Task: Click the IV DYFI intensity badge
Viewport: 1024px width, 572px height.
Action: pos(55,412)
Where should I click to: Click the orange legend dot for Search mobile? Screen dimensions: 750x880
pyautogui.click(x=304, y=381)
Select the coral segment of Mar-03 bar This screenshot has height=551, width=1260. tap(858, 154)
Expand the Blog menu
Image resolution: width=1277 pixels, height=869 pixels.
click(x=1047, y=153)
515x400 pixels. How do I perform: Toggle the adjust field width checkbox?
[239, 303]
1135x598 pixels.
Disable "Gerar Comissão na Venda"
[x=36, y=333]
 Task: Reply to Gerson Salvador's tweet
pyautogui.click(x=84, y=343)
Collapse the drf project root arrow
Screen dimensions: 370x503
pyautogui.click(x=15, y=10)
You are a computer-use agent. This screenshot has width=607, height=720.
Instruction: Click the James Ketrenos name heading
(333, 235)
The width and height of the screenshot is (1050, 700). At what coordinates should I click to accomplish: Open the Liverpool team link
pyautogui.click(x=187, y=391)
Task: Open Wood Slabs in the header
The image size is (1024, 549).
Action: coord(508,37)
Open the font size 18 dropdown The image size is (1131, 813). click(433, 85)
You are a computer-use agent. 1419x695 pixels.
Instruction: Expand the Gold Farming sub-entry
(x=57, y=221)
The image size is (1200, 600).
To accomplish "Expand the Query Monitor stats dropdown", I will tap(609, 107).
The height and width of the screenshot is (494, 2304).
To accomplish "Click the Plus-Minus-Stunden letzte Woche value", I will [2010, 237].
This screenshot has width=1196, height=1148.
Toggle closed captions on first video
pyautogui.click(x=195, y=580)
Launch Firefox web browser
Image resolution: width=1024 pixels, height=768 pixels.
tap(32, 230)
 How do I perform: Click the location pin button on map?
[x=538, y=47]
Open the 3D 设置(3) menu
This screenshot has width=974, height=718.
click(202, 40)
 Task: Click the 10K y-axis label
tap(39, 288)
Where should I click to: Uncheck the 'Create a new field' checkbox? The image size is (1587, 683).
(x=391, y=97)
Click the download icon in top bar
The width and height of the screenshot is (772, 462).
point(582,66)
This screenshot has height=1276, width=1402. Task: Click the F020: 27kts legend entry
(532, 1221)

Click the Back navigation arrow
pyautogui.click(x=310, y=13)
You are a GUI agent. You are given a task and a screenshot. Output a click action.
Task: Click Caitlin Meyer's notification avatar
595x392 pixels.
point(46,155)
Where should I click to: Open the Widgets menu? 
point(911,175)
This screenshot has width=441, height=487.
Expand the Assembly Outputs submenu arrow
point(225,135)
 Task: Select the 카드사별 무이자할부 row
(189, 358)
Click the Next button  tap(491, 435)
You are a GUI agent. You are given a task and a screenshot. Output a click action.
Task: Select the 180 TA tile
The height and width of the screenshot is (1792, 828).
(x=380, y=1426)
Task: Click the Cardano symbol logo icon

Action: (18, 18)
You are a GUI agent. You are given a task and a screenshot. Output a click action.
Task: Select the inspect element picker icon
********
» ACTIVITY:
Keeping every line exactly as it is, retype the entries shown above.

» EXERCISE RESULT:
Task: Click the IV DYFI intensity badge
Viewport: 1024px width, 572px height.
Action: pos(55,412)
Where should I click to: Click the orange legend dot for Search mobile? Screen dimensions: 750x880
pyautogui.click(x=304, y=381)
Select the coral segment of Mar-03 bar This screenshot has height=551, width=1260. tap(858, 154)
Expand the Blog menu
Image resolution: width=1277 pixels, height=869 pixels.
click(x=1047, y=153)
515x400 pixels. How do I perform: Toggle the adjust field width checkbox?
[239, 303]
1135x598 pixels.
Disable "Gerar Comissão na Venda"
[x=36, y=333]
 Task: Reply to Gerson Salvador's tweet
pyautogui.click(x=84, y=343)
Collapse the drf project root arrow
Screen dimensions: 370x503
pyautogui.click(x=15, y=10)
You are a computer-use agent. This screenshot has width=607, height=720.
Instruction: Click the James Ketrenos name heading
(333, 235)
The width and height of the screenshot is (1050, 700). At what coordinates should I click to accomplish: Open the Liverpool team link
pyautogui.click(x=187, y=391)
Task: Open Wood Slabs in the header
The image size is (1024, 549).
Action: coord(508,37)
Open the font size 18 dropdown The image size is (1131, 813). click(433, 85)
You are a computer-use agent. 1419x695 pixels.
Instruction: Expand the Gold Farming sub-entry
(x=57, y=221)
The image size is (1200, 600).
To accomplish "Expand the Query Monitor stats dropdown", I will tap(609, 107).
The height and width of the screenshot is (494, 2304).
To accomplish "Click the Plus-Minus-Stunden letzte Woche value", I will [2010, 237].
This screenshot has width=1196, height=1148.
Toggle closed captions on first video
pyautogui.click(x=195, y=580)
Launch Firefox web browser
Image resolution: width=1024 pixels, height=768 pixels.
tap(32, 230)
 How do I perform: Click the location pin button on map?
[x=538, y=47]
Open the 3D 设置(3) menu
This screenshot has width=974, height=718.
click(202, 40)
 Task: Click the 10K y-axis label
tap(39, 288)
Where should I click to: Uncheck the 'Create a new field' checkbox? The image size is (1587, 683).
(x=391, y=97)
Click the download icon in top bar
The width and height of the screenshot is (772, 462).
point(582,66)
This screenshot has height=1276, width=1402. Task: Click the F020: 27kts legend entry
(532, 1221)

Click the Back navigation arrow
pyautogui.click(x=310, y=13)
You are a GUI agent. You are given a task and a screenshot. Output a click action.
Task: Click Caitlin Meyer's notification avatar
595x392 pixels.
point(46,155)
Where should I click to: Open the Widgets menu? 
point(911,175)
This screenshot has width=441, height=487.
Expand the Assembly Outputs submenu arrow
point(225,135)
 Task: Select the 카드사별 무이자할부 row
(189, 358)
Click the Next button  tap(491, 435)
You are a GUI agent. You are given a task and a screenshot. Output a click action.
Task: Select the 180 TA tile
The height and width of the screenshot is (1792, 828).
(x=380, y=1426)
Task: Click the Cardano symbol logo icon

Action: (18, 18)
You are a GUI agent. You are given a task and a screenshot. Output a click action.
Task: Select the inspect element picker icon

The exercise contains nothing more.